- Texto de lectura
========================

Crear el Reino de Dios quiere decir estar con Cristo. Crear la unidad que debe constituir en nosotros y entre nosotros, quiere decir precisamente: recoger (¡acumular!) juntamente con El. He aquí el programa fundamental del Reino de Dios, que Cristo en su enunciación contrapone a la actividad del espíritu maligno en nosotros y entre nosotros. Esa actividad pone en juego su programa sobre la libertad del hombre, aparentemente ilimitada. Halaga al hombre con una libertad que no le es propia. Halaga a todos los ambientes, sociedades, generaciones. Halaga para manifestar, al fin, que esta libertad no es otra cosa que adaptarse a una múltiple coacción: a la coacción de los sentidos y de los instintos, a la coacción de la situación, a la coacción de la información y de los varios medios de comunicación, de los esquemas corrientes de pensar, de valorar, de comportarse,, en los que se hace callar la pregunta fundamental: esto es, si este comportamiento es bueno o malo, digno o indigno.

Gradualmente el mismo programa prejuzga y sentencia sobre el bien y el mal, no según el verdadero valor de las obras y de las cuestiones, sino según las ventajas y las coyunturas, según el "imperativo" del goce o del éxito inmediato.

¿Puede despertarse todavía el hombre? ¿Puede decirse con claridad a sí mismo que esta "libertad ilimitada" se convierte, a fin de cuentas, en una esclavitud?

Cristo no halaga a sus oyentes, no halaga al hombre con la apariencia de la libertad "ilimitada". Dice: "Conoceréis la verdad, y la verdad os hará libres" (Jn 8, 32), y de este modo afirma que la libertad no le ha sido dada al hombre sólo como un don, sino como una tarea. Sí. Se le da a cada uno de nosotros como esa tarea en la que cada uno de vosotros y yo ha sido dado como tarea a sí mismo. Es la tarea a medida de la vida. Y no se trata de una propiedad de la que se pueda gozar de cualquier modo y que se pueda "derrochar".

Esta tarea de la libertad —tarea maravillosa— se realiza según el programa de Cristo y de su Reino sobre el terreno de la verdad. Ser libres quiere decir realizar los frutos de la verdad, actuar en la verdad. Ser libres quiere decir también saber rendirse, someterse a sí mismos a la verdad, y no: someter la verdad a sí mismos, a las propias veleidades, a los propios intereses, a las propias coyunturas. Ser libres —según el programa de Cristo y de su Reino— no quiere decir goce, sino fatiga: la fatiga de la libertad. A precio de esta fatiga el hombre "no derrocha", sino que "recoge" y "acumula" con Cristo.

========================

(Registros)
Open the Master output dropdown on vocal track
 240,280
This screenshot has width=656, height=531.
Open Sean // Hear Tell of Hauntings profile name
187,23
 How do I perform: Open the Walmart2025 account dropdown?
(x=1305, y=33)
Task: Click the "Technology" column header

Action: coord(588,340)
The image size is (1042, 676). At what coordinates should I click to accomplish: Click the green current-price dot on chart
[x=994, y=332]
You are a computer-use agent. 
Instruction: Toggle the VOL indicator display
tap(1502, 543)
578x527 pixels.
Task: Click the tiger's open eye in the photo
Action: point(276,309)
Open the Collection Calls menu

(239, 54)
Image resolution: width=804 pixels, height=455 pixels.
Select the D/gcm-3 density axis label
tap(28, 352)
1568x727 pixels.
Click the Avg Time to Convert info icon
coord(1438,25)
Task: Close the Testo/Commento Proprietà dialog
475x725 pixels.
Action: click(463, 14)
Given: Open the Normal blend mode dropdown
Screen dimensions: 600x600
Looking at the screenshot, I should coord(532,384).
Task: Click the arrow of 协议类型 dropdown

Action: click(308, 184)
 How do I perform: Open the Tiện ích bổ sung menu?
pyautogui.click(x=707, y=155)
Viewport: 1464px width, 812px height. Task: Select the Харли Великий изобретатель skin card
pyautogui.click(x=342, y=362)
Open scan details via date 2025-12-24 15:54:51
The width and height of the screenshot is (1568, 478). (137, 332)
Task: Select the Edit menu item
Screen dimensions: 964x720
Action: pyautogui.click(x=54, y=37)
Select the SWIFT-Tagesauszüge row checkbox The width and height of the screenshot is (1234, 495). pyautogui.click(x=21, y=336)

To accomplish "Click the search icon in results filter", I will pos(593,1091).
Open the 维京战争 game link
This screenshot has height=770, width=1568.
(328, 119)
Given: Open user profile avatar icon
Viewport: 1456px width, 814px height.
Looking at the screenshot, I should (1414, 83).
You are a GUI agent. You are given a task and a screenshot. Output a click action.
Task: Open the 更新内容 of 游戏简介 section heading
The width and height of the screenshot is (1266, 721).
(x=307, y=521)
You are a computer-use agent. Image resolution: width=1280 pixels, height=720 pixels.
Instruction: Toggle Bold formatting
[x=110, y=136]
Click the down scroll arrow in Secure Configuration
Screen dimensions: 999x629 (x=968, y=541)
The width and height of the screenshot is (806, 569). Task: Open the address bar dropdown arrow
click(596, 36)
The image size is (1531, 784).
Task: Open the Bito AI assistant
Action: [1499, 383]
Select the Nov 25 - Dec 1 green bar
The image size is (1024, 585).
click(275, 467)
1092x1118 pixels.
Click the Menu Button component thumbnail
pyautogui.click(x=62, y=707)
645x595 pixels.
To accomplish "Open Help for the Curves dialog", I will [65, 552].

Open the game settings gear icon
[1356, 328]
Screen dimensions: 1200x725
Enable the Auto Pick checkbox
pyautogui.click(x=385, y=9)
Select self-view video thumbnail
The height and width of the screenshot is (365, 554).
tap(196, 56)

========================

- Tu objetivo
Di si cada afirmación concuerda con el texto sobre la libertad; responde sí o no y cita literalmente las palabras del texto que lo deciden.
1. Cristo halaga a sus oyentes con la apariencia de una libertad ilimitada.
2. La libertad se le da al hombre no solo como un don, sino también como una tarea.
3. Ser libres, según el programa de Cristo y de su Reino, quiere decir goce.
Básate únicamente en el texto sobre la libertad.

- Respuesta escrita
1. No: «Cristo no halaga a sus oyentes, no halaga al hombre con la apariencia de la libertad "ilimitada"».
2. Sí: «la libertad no le ha sido dada al hombre sólo como un don, sino como una tarea».
3. No: «no quiere decir goce, sino fatiga».